Poultry manure has long been regarded as the mow desirable animal manure among organic gardeners, ranking top in nitrogen, phosphorus and potassium. When combined with straw or other bedding materials, it not only adds nutrients to the soil but organic matter too.
Fresh chicken droppings, often referred to as ‘hot’ manure due to the high nitrogen content, should be composted first before it can be used at a fertiliser. Adding fresh manure directly to your plot may burn plant roots and seedlings or make your perennials grow so fast they become thin and weedy. The odd dropping courtesy of your working flock won’t present a problem as they will be working well ahead of the planting season and the droppings will have a chance to decompose.

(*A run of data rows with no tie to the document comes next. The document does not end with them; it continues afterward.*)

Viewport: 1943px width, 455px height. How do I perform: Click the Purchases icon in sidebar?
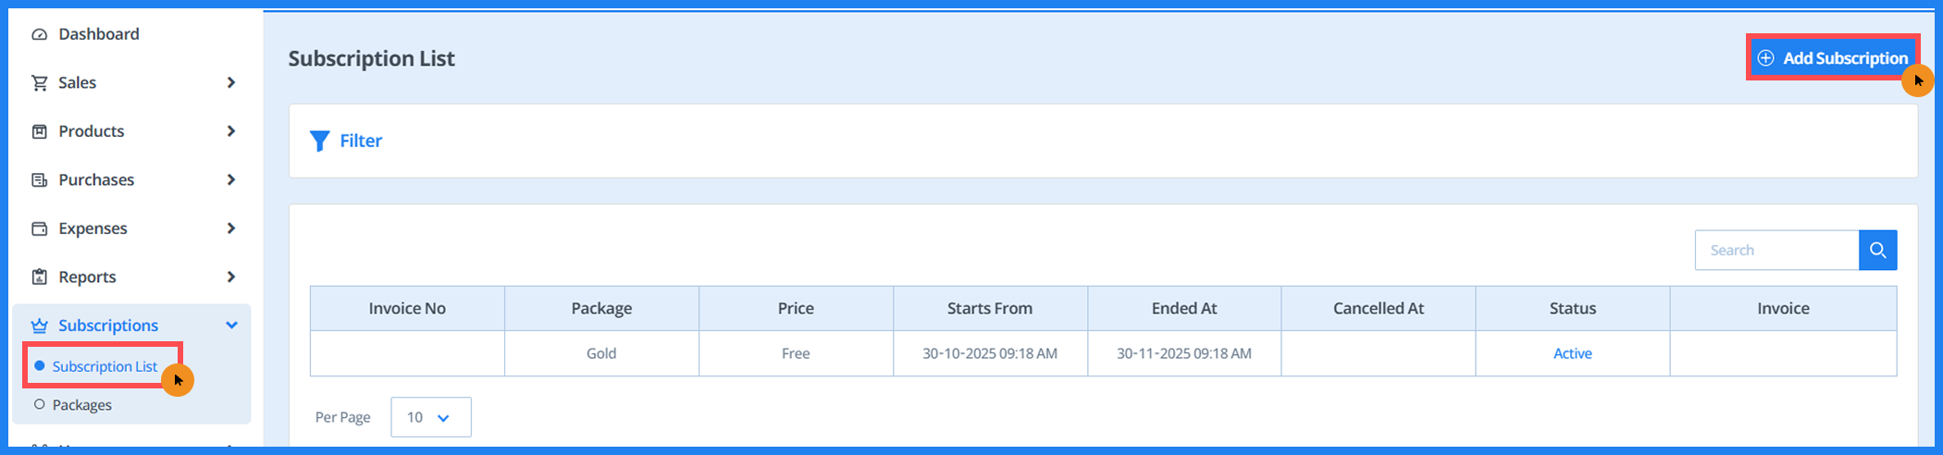click(39, 180)
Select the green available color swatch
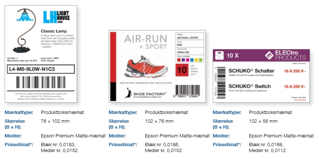 point(200,60)
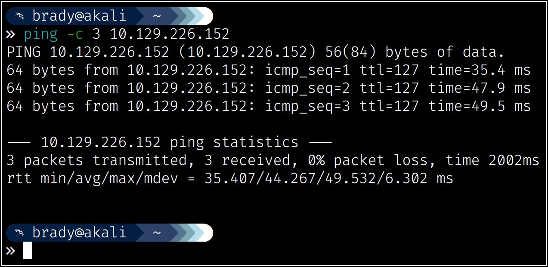Click the word ping in the command

click(x=40, y=34)
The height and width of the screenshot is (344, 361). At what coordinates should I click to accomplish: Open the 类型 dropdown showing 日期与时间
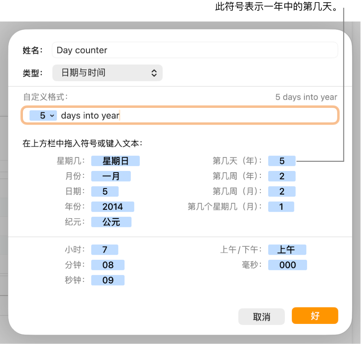pyautogui.click(x=107, y=73)
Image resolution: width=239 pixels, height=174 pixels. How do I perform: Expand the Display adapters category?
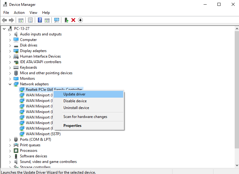(10, 51)
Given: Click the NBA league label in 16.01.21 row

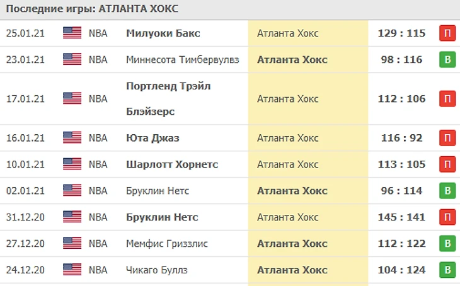Looking at the screenshot, I should coord(98,138).
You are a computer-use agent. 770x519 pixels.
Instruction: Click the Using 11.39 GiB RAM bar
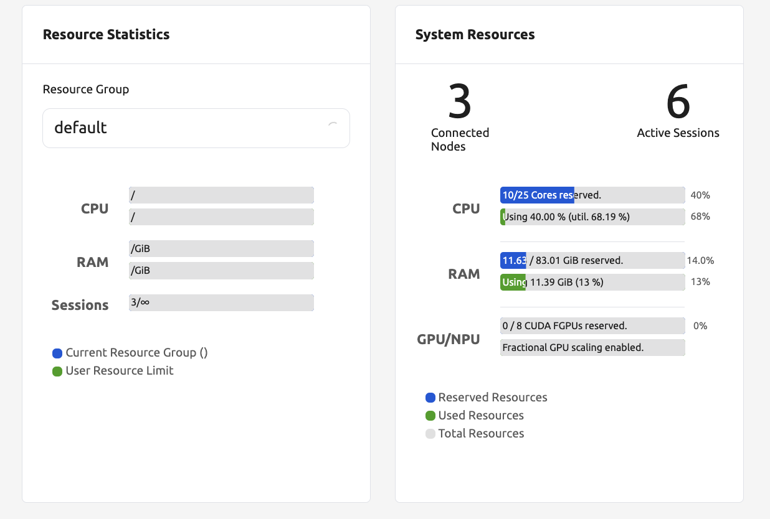coord(592,282)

It is possible to have too much of a good thing, particularly as nitrogen is a challenging nutrient to manage on your plot. Applying excessive amounts of nitrogen to certain crops such as tomatoes will result in mainly leaf growth and little fruit.
To some degree, your hens will help you mow the yard, particularly if they’re confined into a little region. Fowl will not eat everything and are grazers though – a combination of grasses and legumes such as clover are the most palatable forage. Chickens like their forages comparatively short; younger and more succulent plants have a tendency to be thus more palatable, less fibrous and shorter. You’ll still need to mow the grass, but not quite so often.
Your feathered army can make the back-breaking chore of scarifying the lawn fade into a distant memory. Their scratch will de-moss and aerate the yard you’ll be amazed at how much thatch they could locate and remove! They’ll also break the thatch down into pieces that are decomposable and smaller. But it’s not all this type of rosy picture.
More information about chickens for your garden you can find here.